CLS Bank, a long-awaited high-tech mechanism for settling foreign exchange trades, opens with a flourish.

CLS Bank, a long-awaited high-tech mechanism for settling foreign exchange trades, has opened with a flourish.

In its first three weeks of operations, it settled in excess of 100,000 foreign exchange payment instructions, totaling over $1 trillion in value, from its 39 settlement members. Settlements were running at over 10,000 per day with a gross value of over $100 billion. The number of payment instructions settled in the third week of operations was double that for the first two weeks put together.

These totals were achieved with only the initial group of 39 settlement members connected to the CLS service and still operating in a controlled environment. Later, the CLS Bank service will be made available to member customers in the global bank-to-bank market.

The world's major financial institutions are counting on CLS Bank's real-time information and near-instantaneous transactions in order to reduce the risk of trading foreign currencies, known as Herstatt risk.

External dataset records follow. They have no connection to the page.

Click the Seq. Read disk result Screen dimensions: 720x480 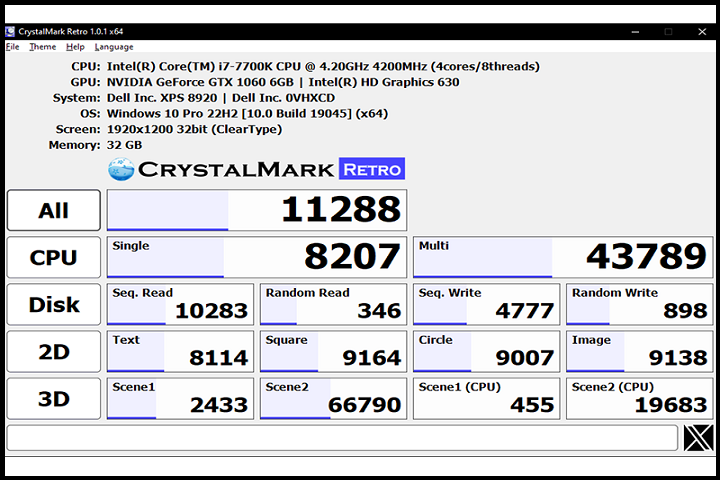click(x=180, y=305)
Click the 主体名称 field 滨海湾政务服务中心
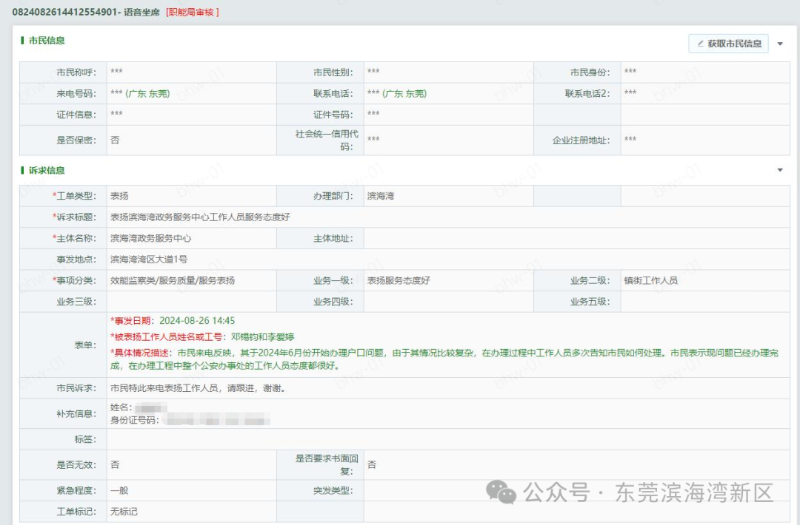This screenshot has width=800, height=525. click(x=190, y=238)
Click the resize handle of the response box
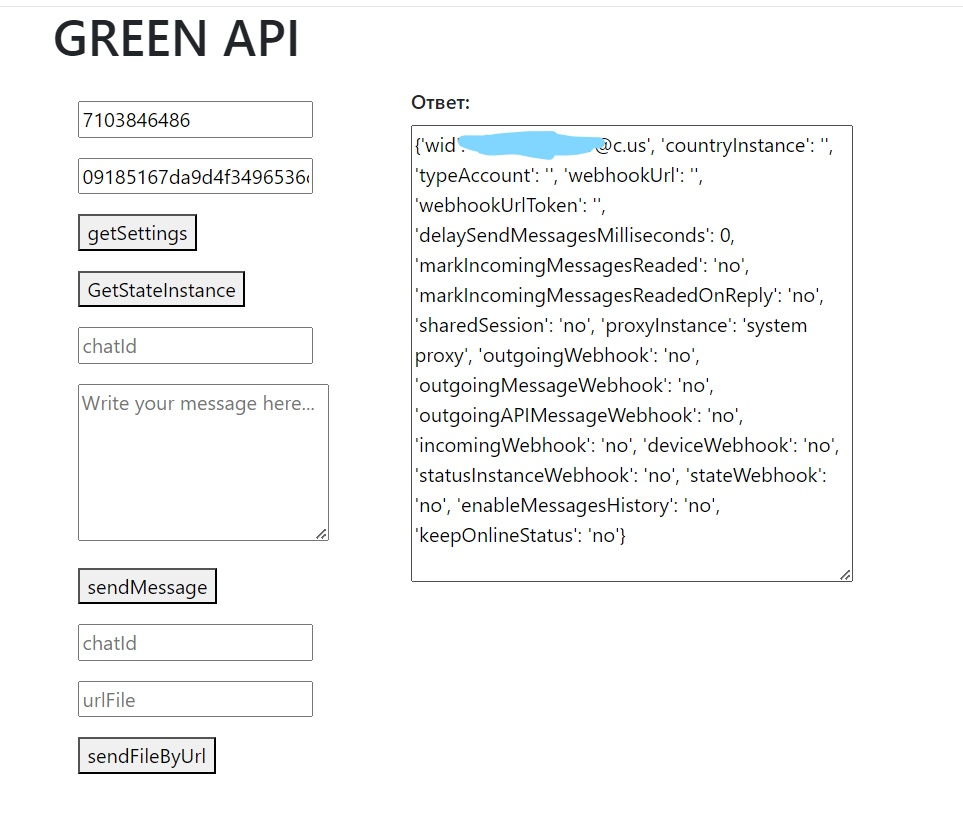The width and height of the screenshot is (963, 820). (x=845, y=574)
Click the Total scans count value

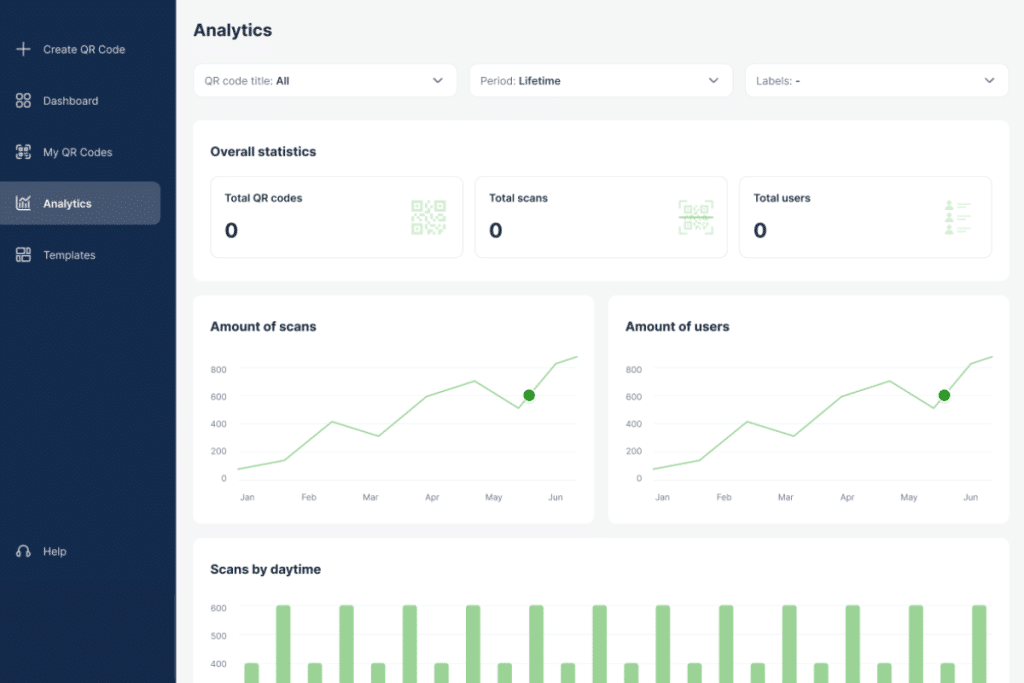click(494, 229)
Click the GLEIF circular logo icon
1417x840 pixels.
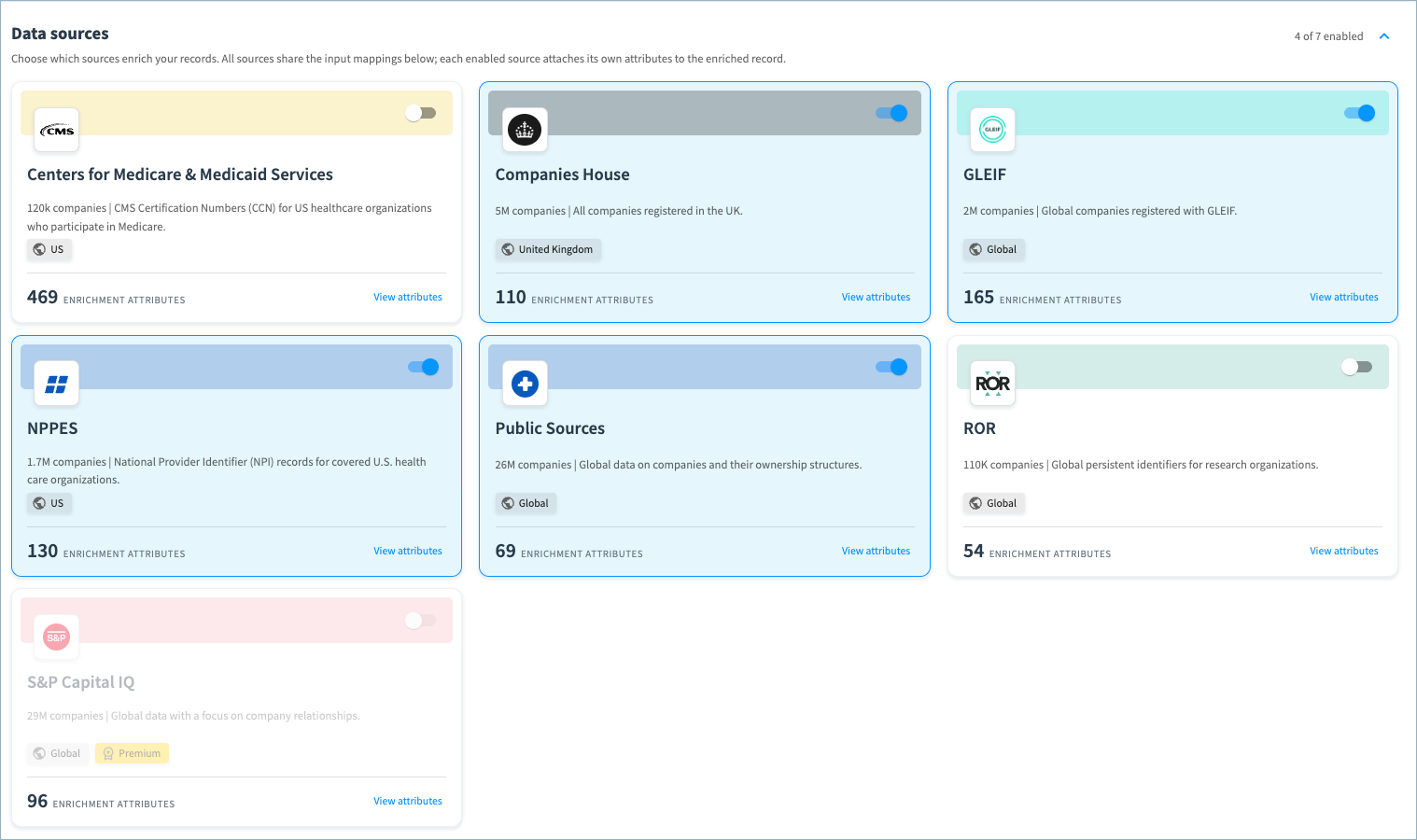[x=992, y=130]
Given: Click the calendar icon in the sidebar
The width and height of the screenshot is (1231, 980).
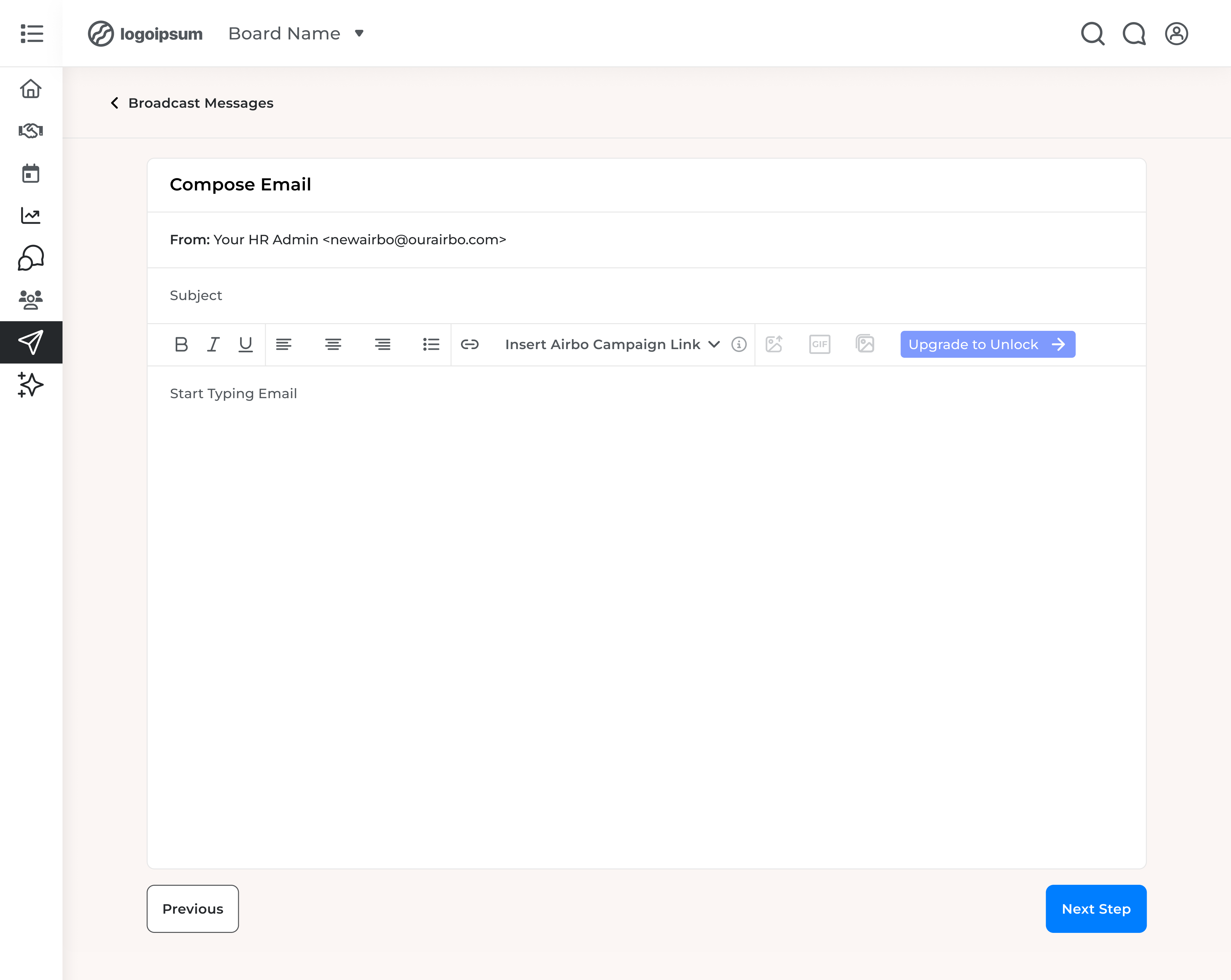Looking at the screenshot, I should pyautogui.click(x=31, y=173).
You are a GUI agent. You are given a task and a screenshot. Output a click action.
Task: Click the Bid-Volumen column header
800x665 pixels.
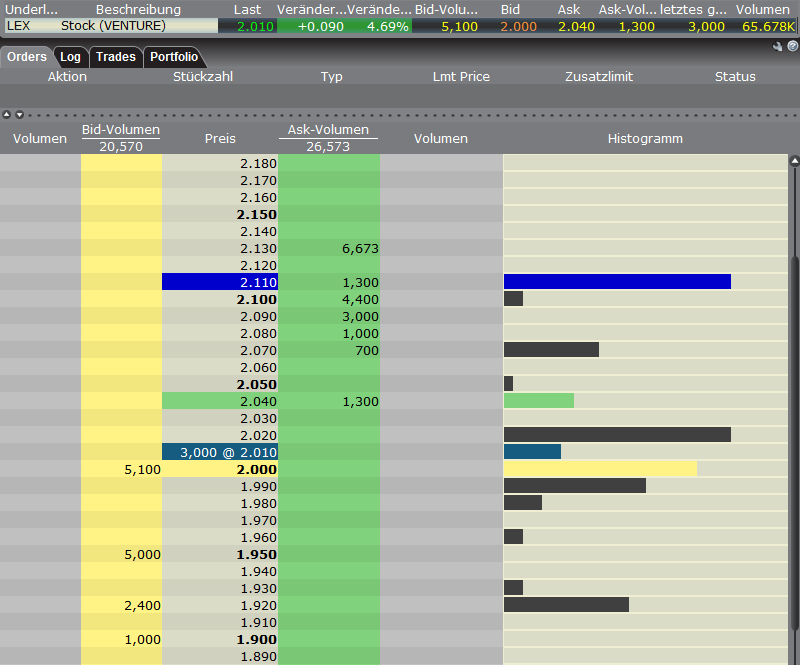point(121,131)
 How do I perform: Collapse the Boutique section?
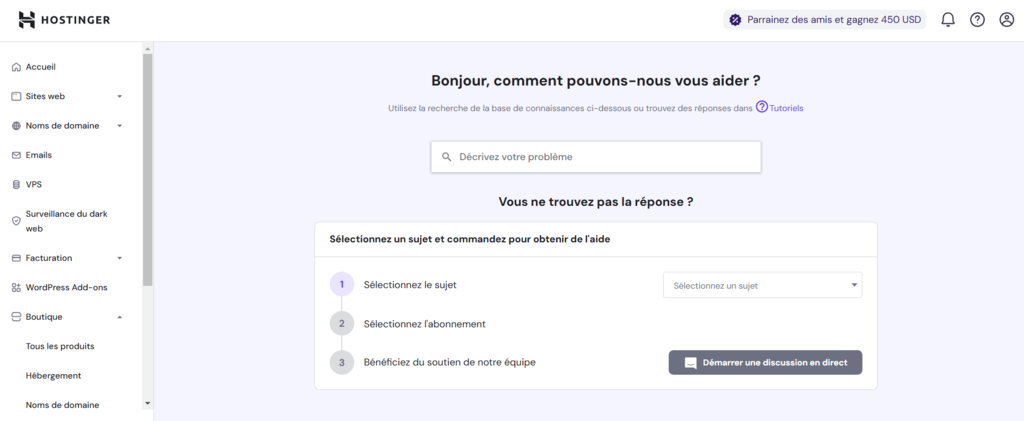120,317
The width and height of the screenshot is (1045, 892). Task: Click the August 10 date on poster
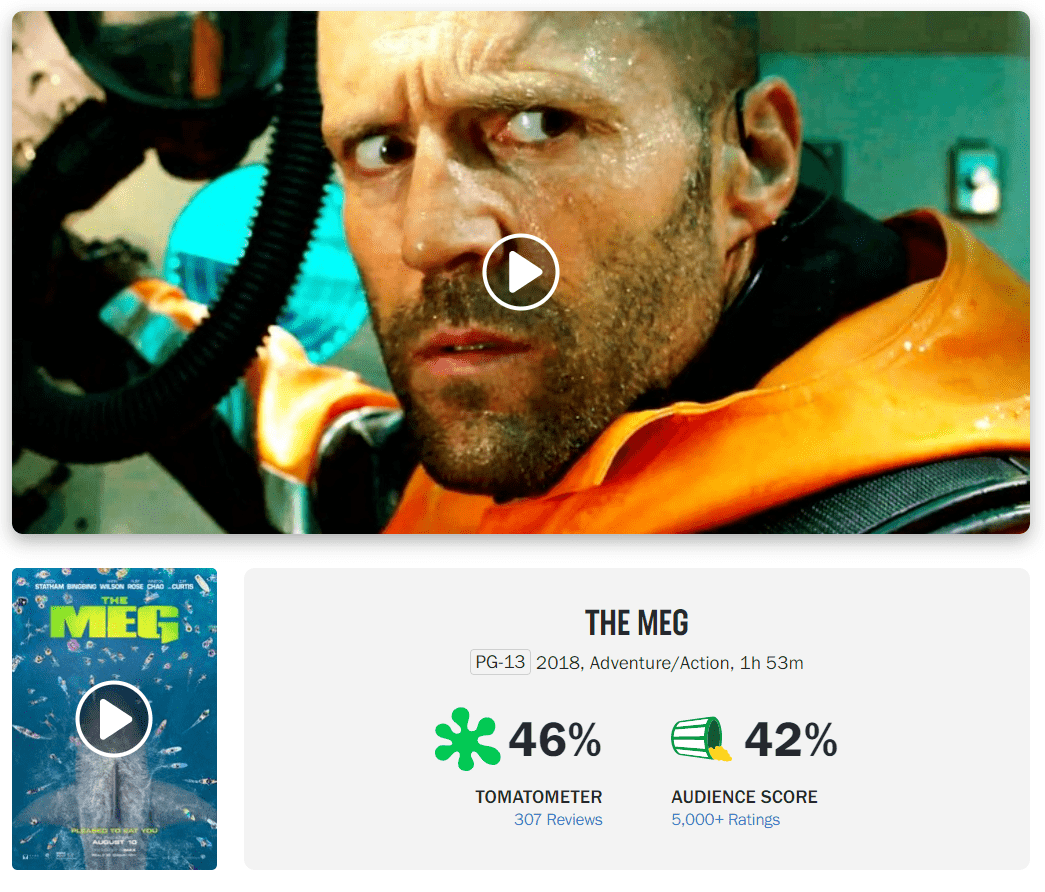115,842
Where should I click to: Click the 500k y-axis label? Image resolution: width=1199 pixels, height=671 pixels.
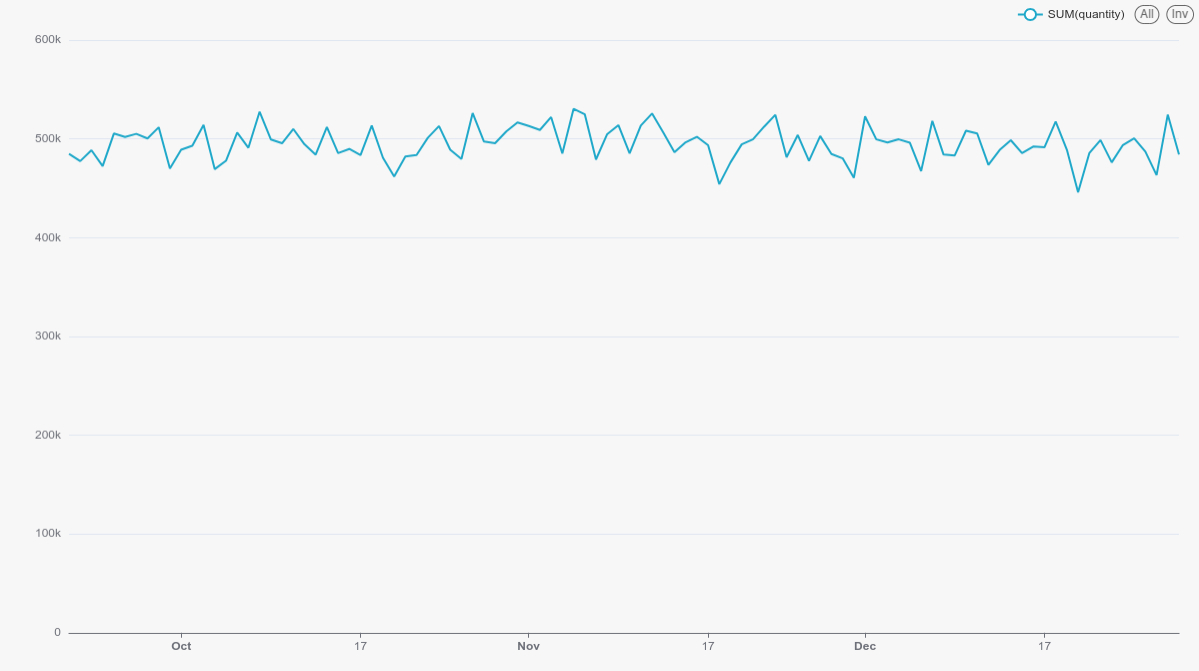pos(48,139)

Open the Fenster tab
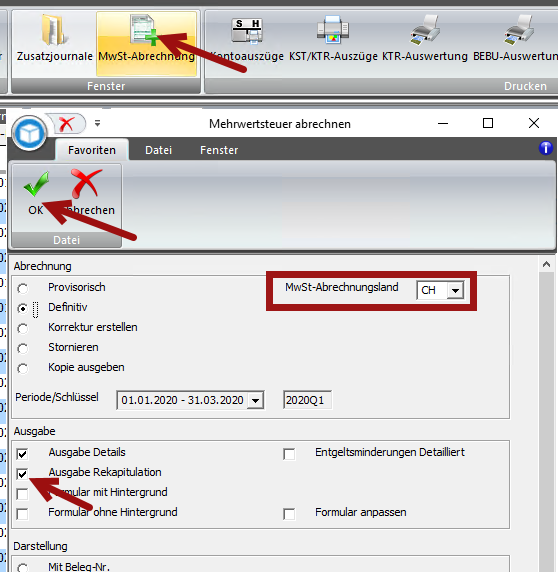[219, 150]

Seven central banks, including the U.S. Federal Reserve, and 66 major financial firms spent $300 million and six years building CLS Bank.

Citibank processed $2.5 billion in currency trades on the system during its first day of operation.

"The efficiency gain is that we have fewer payments to do and fewer reconciliations," said Michael Knorr, global CLS product manager at Citibank. "And we'll have real-time information available during the process."

Faster settlement helps mitigate the impact of world events, major economic news, and interest-rate changes on a nation's currency.

Banks trade about $3 trillion in currency every day. In a typical trade, two banks will agree on an exchange rate, clear the deal with their respective central banks, then wire the money to each other-a process that could take two or three days. During that period, a bankruptcy, sudden change in rates, or some other contingency can delay settlement. Eliminating this risk, known as Herstatt risk, is the raison d'etre of CLS Bank.

"There's a need for the banks to see this risk eliminated, because the value and size of the trades have become so large that if something went wrong, the effect would be catastrophic," said Joseph DeFeo, president and CEO of CLS Bank International.

CLS Bank hired IBM to build the network and the computing infrastructure, which is based on server clusters running AIX, DB2 databases, proprietary middleware, and custom trading applications.

The system features multiple levels of authentication, plus two matching systems in separate locations with immediate failover and a third backup site that can be brought online immediately.

Each member bank links into the CLS system through gateways set up by IBM. The banks, which developed their own real-time trading applications, are provided with a graphical user interface from CLS to make it easier to connect to the system.

CLS Bank has begun a phased rollout in which small groups of member banks conduct trades with one another to test the system. Those groups will expand during the next few months until trading is completely open.

Over time, CLS Bank plans to add more central banks, currencies, and financial institutions to the system.